Entries taken from a collection
>> begin
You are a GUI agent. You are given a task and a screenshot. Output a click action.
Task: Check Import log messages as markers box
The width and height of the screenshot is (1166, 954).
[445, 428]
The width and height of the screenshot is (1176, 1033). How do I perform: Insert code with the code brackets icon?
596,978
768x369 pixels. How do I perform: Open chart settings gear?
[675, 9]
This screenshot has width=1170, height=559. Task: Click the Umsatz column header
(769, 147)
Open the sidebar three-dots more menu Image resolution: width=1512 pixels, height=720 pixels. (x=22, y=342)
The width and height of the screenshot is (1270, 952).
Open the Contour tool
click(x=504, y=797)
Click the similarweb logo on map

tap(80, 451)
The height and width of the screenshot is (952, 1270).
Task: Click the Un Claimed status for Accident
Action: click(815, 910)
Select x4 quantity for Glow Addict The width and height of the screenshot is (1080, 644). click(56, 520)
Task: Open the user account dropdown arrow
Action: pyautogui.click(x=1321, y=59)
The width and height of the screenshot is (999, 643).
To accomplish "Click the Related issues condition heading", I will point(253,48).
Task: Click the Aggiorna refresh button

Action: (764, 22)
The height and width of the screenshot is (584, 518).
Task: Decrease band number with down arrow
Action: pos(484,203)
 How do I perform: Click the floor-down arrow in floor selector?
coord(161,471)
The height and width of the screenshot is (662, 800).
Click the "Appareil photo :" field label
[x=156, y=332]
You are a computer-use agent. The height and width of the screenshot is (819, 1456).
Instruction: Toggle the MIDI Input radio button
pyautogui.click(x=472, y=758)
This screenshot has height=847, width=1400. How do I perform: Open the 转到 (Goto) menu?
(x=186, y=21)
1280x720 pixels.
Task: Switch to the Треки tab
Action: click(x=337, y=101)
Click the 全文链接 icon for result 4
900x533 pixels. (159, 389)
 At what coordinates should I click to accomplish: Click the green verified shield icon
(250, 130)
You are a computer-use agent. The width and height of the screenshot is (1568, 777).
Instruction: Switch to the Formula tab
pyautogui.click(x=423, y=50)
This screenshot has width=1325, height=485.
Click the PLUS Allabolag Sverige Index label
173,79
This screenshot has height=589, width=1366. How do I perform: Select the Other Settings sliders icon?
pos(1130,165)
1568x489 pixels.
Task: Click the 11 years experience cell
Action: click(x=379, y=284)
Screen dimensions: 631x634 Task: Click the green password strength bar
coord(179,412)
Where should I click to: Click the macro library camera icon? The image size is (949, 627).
>> end
▶ [TO BE DONE]: Return each line of the records that contains the string "pixels". Case counts.

▶ [ANSWER]:
768x369 pixels. How do I perform: Open chart settings gear?
Open the sidebar three-dots more menu Image resolution: width=1512 pixels, height=720 pixels. (x=22, y=342)
1280x720 pixels.
900x533 pixels. (159, 389)
1568x489 pixels.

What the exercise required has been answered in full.